> [WHAT TO PRODUCE]:
Convert each line of the material into a row of a Markdown table with the columns "Row" and "Line", skipping blank lines. Leave out the pictures.

> [MATERIAL PROVIDED]:

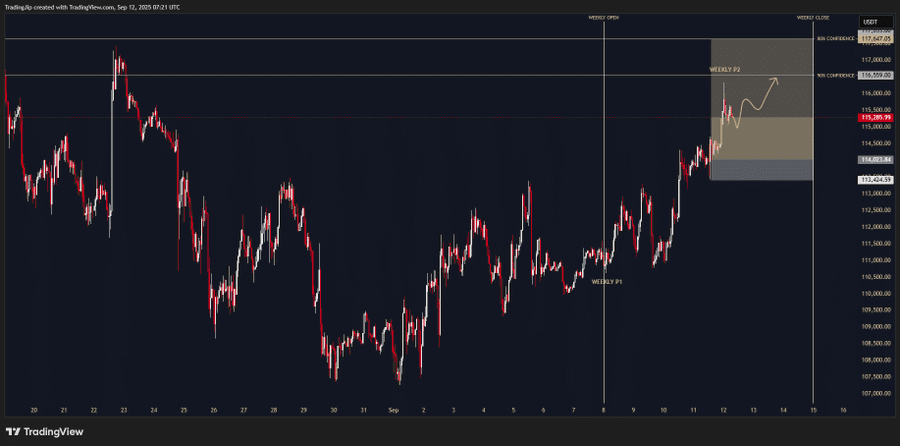Screen dimensions: 900x446
Task: Click the Sep date on time axis
Action: point(393,410)
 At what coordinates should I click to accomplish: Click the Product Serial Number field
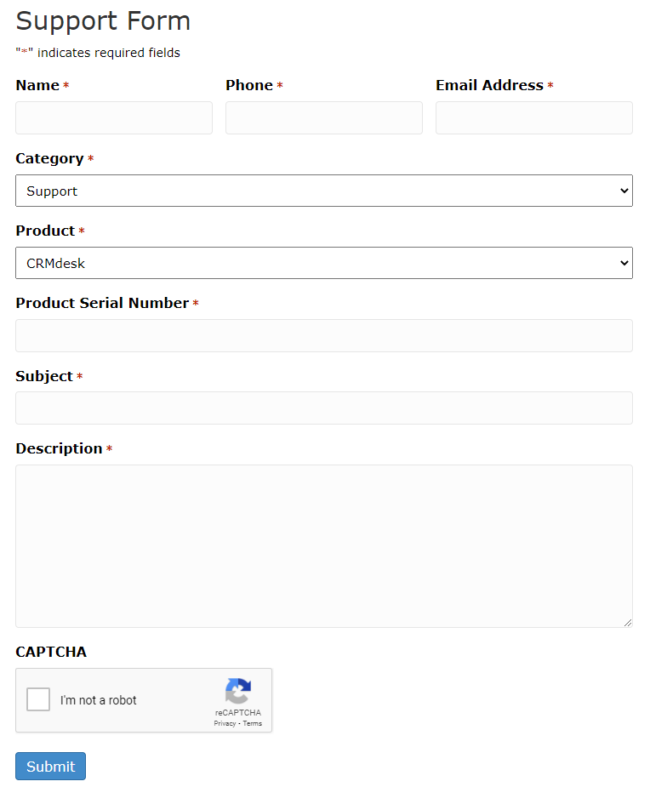324,335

> [SOLUTION]:
| Row | Line |
|---|---|
| 1 | Screen dimensions: 900x446 |
| 2 | Task: Click the Sep date on time axis |
| 3 | Action: point(393,410) |
| 4 |  At what coordinates should I click to accomplish: Click the Product Serial Number field |
| 5 | 324,335 |